WORK TO BE COMPLETED: Where a line below holds the string "computer", copy that line.

SUPPLIED ENTRIES:
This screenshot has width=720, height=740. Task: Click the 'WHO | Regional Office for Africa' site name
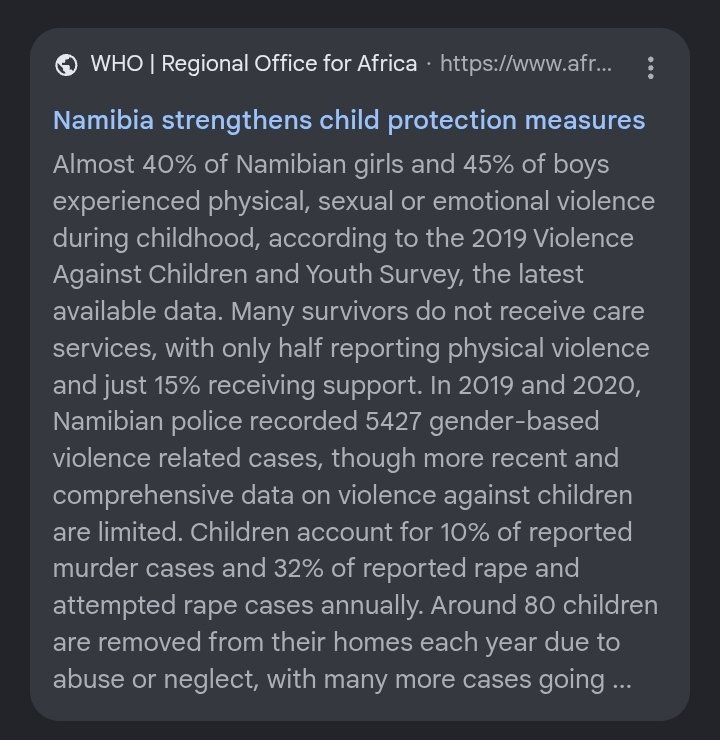254,64
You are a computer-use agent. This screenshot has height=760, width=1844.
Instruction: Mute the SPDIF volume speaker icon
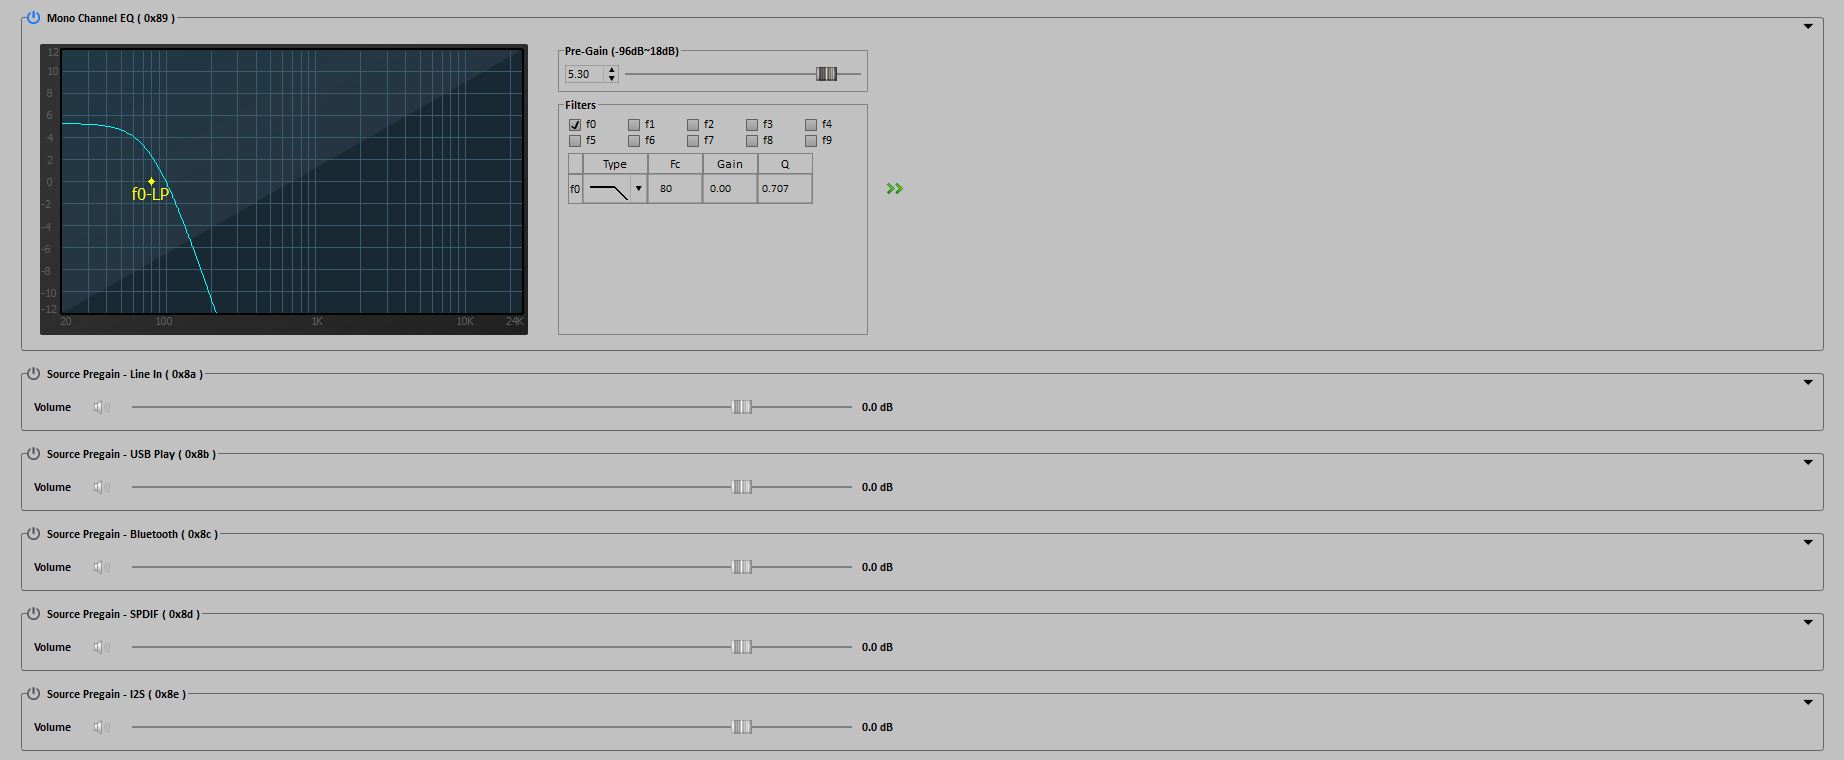pyautogui.click(x=101, y=647)
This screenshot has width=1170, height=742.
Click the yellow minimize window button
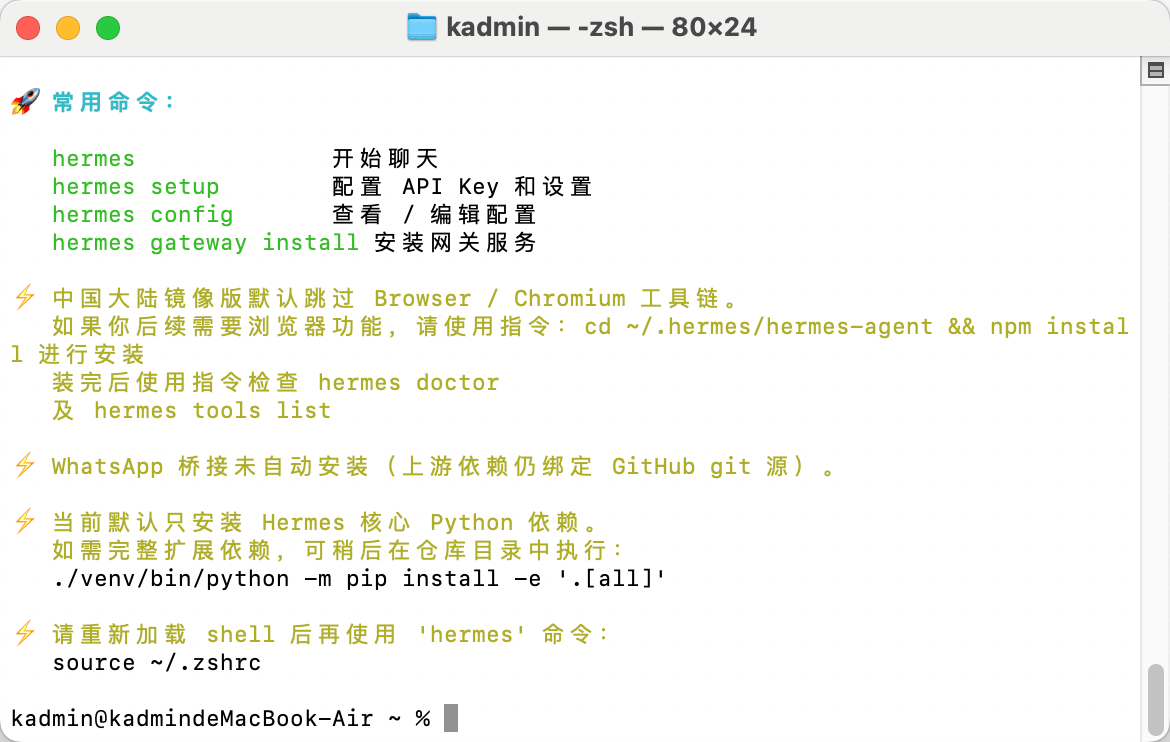click(x=68, y=28)
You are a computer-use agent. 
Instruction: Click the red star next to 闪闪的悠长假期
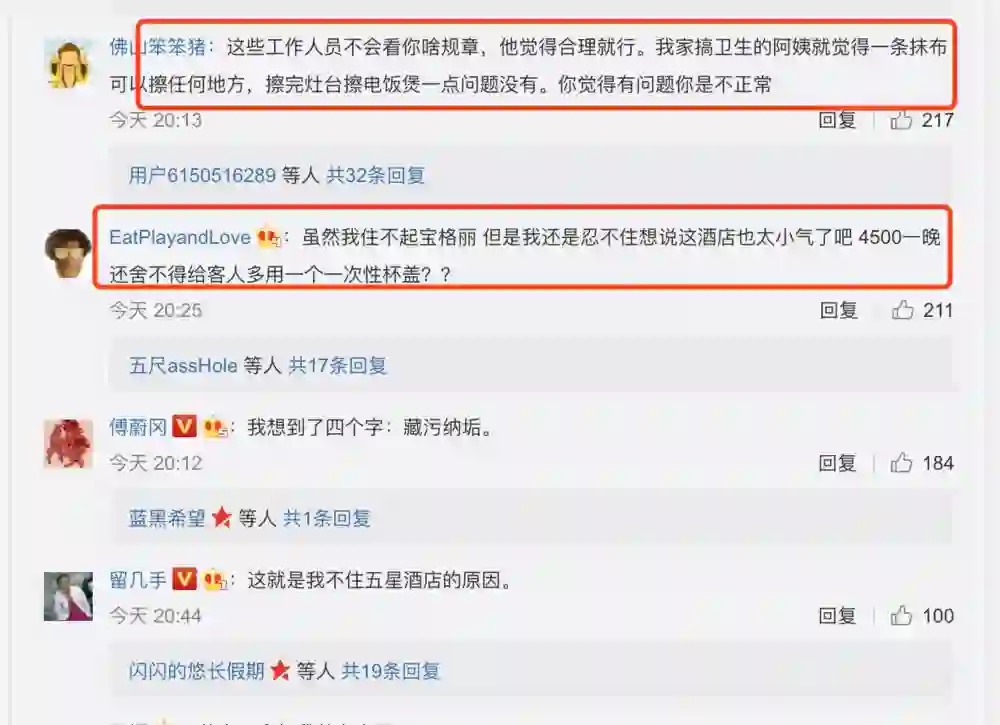point(280,671)
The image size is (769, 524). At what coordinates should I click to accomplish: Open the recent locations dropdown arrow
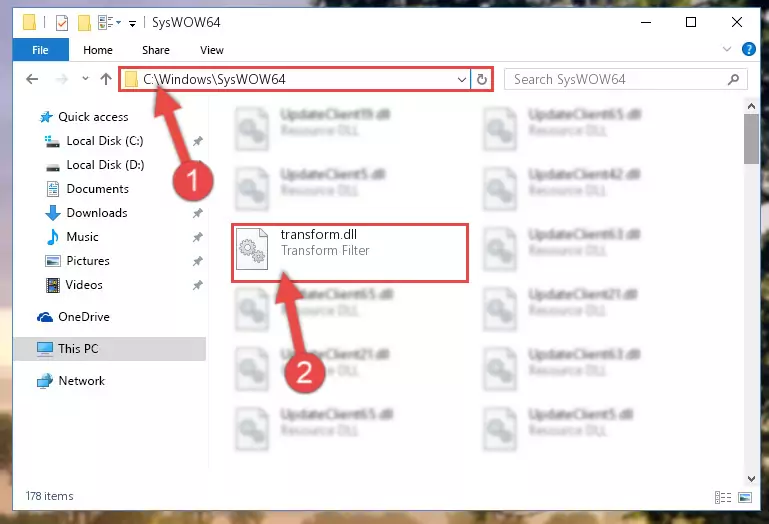[x=85, y=79]
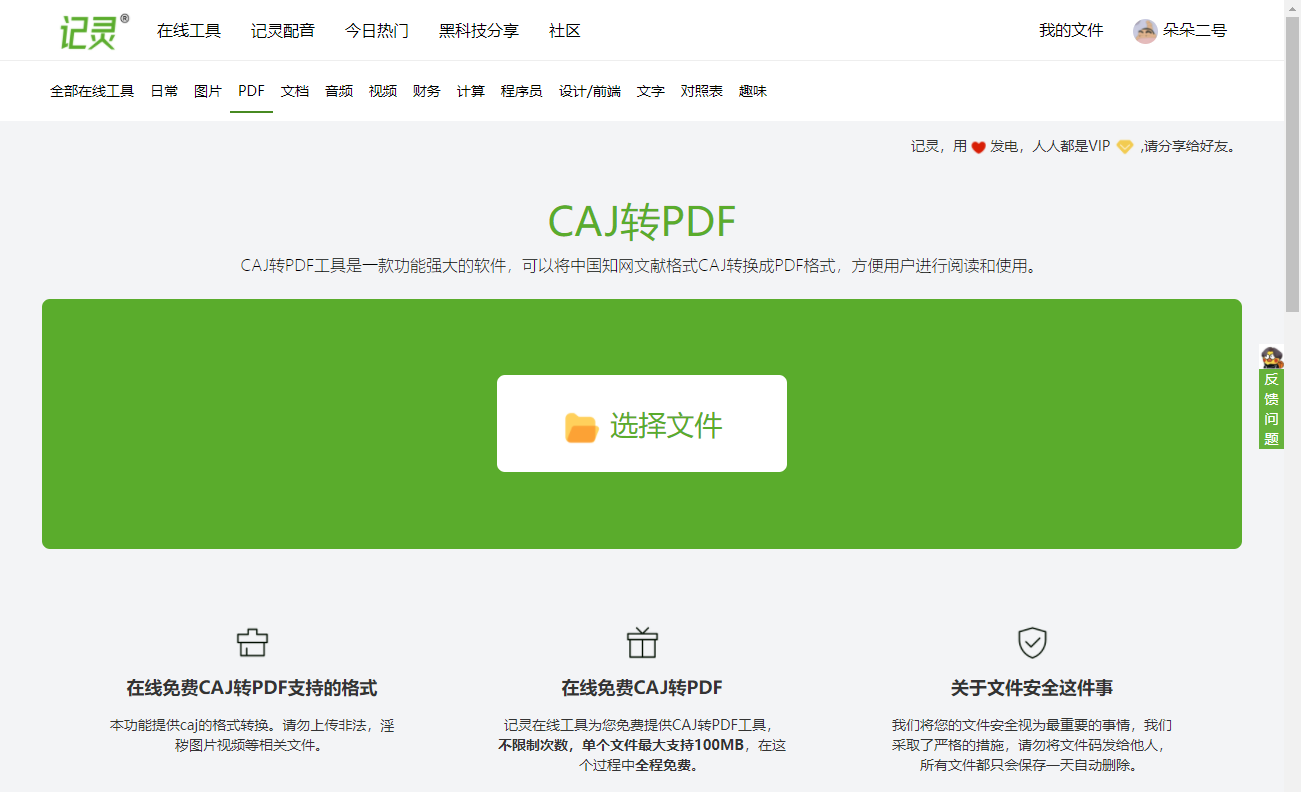Open the 社区 menu item
Screen dimensions: 1301x792
[565, 30]
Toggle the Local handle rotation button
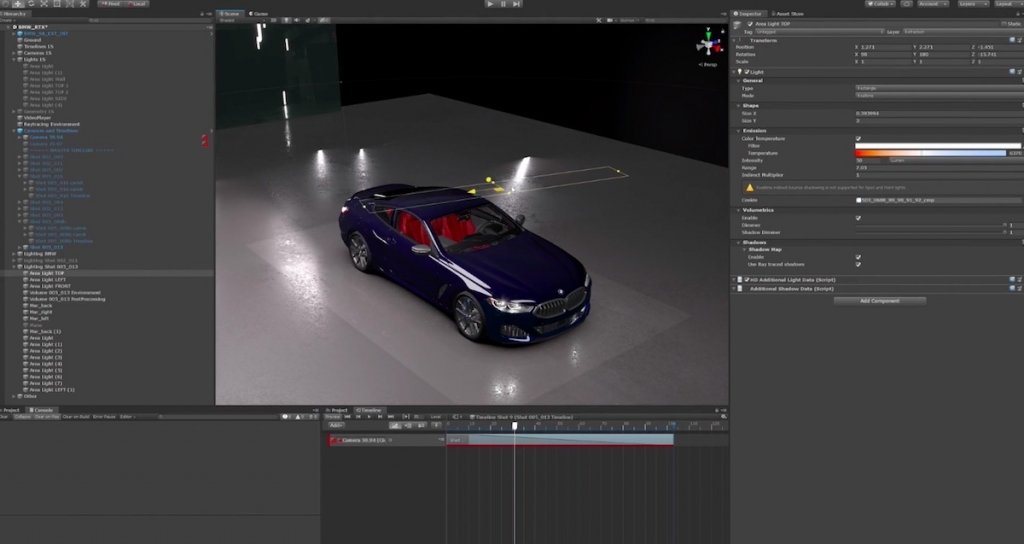 tap(139, 4)
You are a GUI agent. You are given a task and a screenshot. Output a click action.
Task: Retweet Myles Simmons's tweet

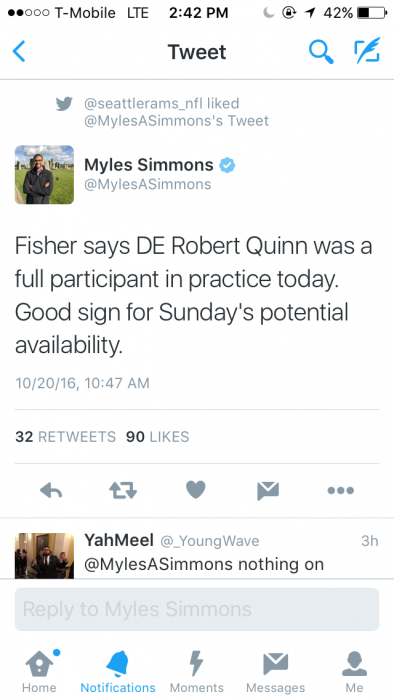click(123, 490)
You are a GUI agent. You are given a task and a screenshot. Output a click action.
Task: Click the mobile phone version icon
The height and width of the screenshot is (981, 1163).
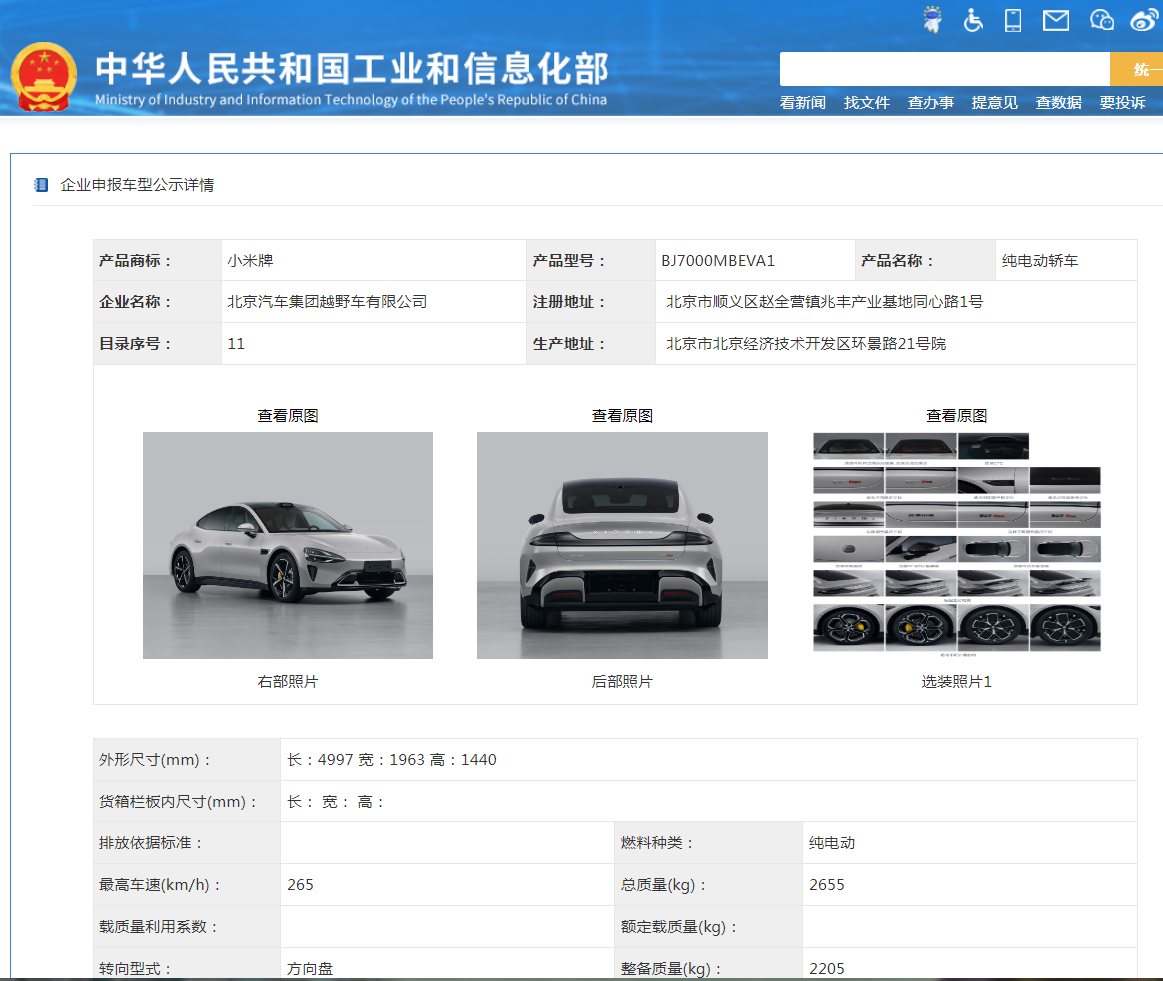[1013, 20]
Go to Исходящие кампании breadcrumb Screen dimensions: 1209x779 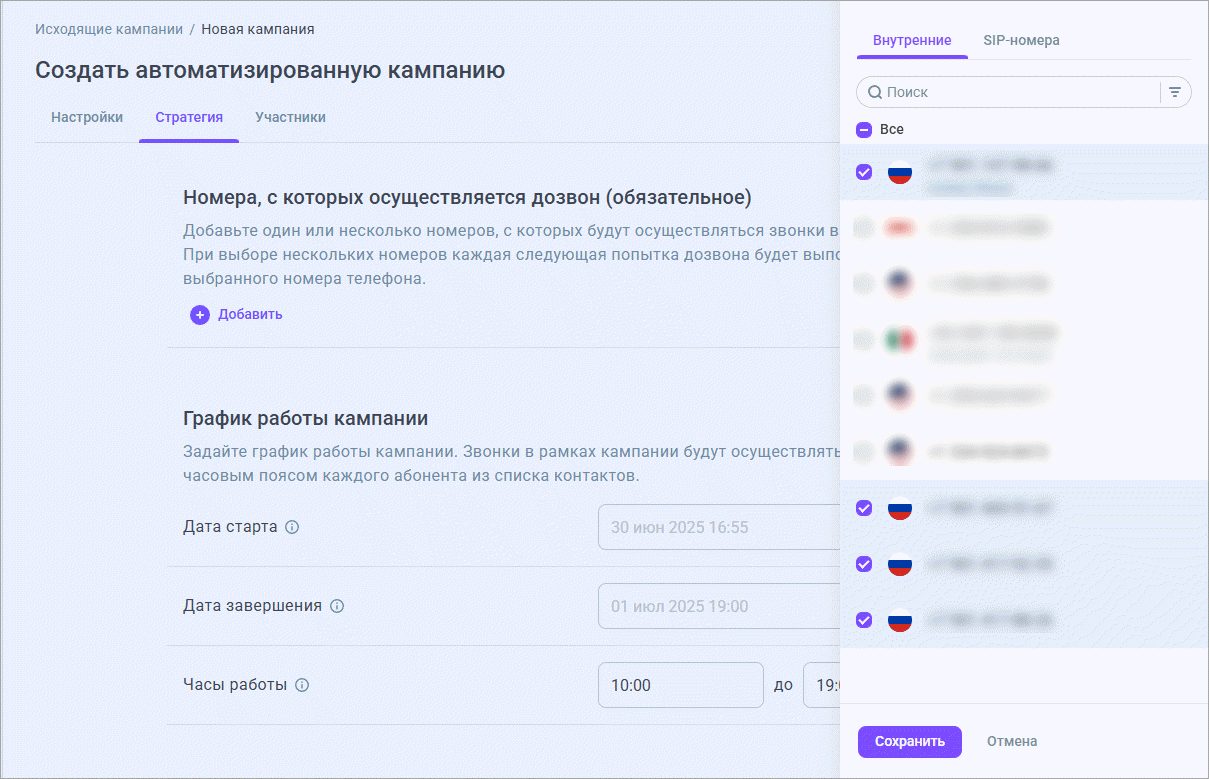[x=109, y=29]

SOLUTION TO THE EXERCISE:
You are a computer-use agent. This screenshot has height=760, width=1844.
You are a computer-use agent. 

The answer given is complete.